Extrait présenté
————————
Krohn Jestram Lippok – Dear Mister Singing Club

krohn-jestram-lippok-dear-mLes deux Tarwater trouvent en Alexander Krohn l’artiste idéal pour les replonger dans l’esprit de Berlin-est. Avec au final, un album encore moins électronique mais ludique.

Bernd Jestram et Robert Lippok ont toujours aimé les collaborations. Les voilà  revenir sous leurs propres noms (et non Tarwater) dans un projet mettant Alexander Krohn, artiste et écrivain, a égalité avec eux. Berlinois, Krohn est originaire de la partie-est de la ville et a joué dans les années 80 dans des groupes punks du quartier de Pankow. Et finalement, ces têtes chercheuses de Jestram et Lippok utilisent ce parcours, cette expérience et cet univers pour emprunter une nouvelle voie, un peu différente des précédentes.
————————
Données recueillies
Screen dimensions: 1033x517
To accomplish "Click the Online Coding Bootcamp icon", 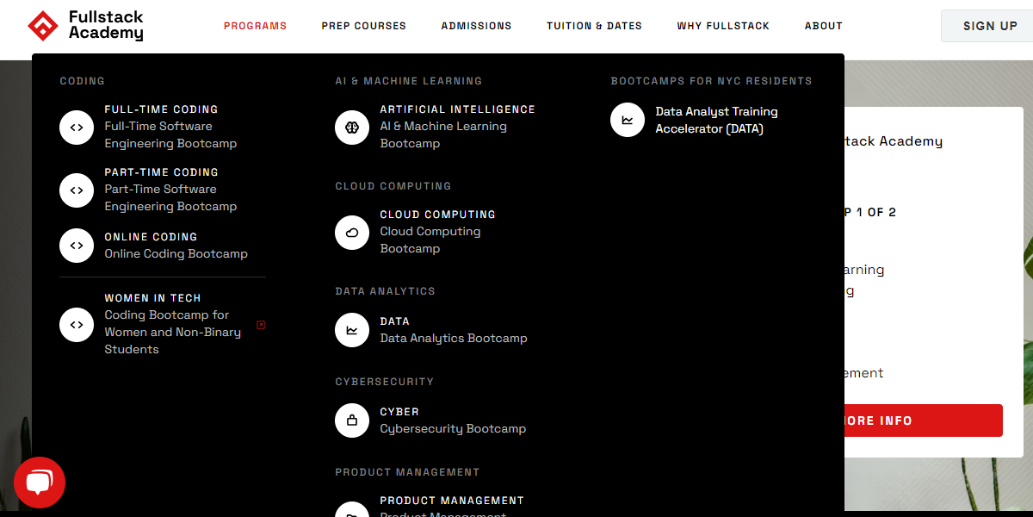I will coord(77,246).
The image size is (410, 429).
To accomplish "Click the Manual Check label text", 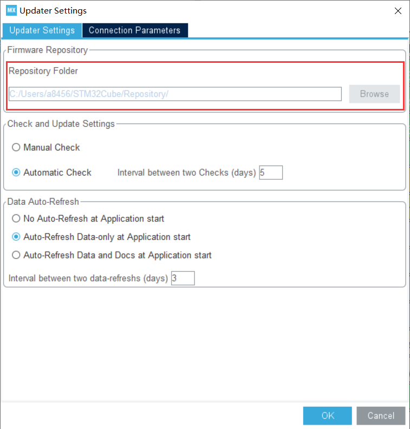I will pos(51,147).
————————
Transcrivez sans aucune modification le passage de l'article consacré à l'album Dear Mister Singing Club qui s'ouvre sur les mots contenant « Krohn Jestram Lippok » et se clôt sur « électronique mais ludique. ».

Krohn Jestram Lippok – Dear Mister Singing Club

krohn-jestram-lippok-dear-mLes deux Tarwater trouvent en Alexander Krohn l’artiste idéal pour les replonger dans l’esprit de Berlin-est. Avec au final, un album encore moins électronique mais ludique.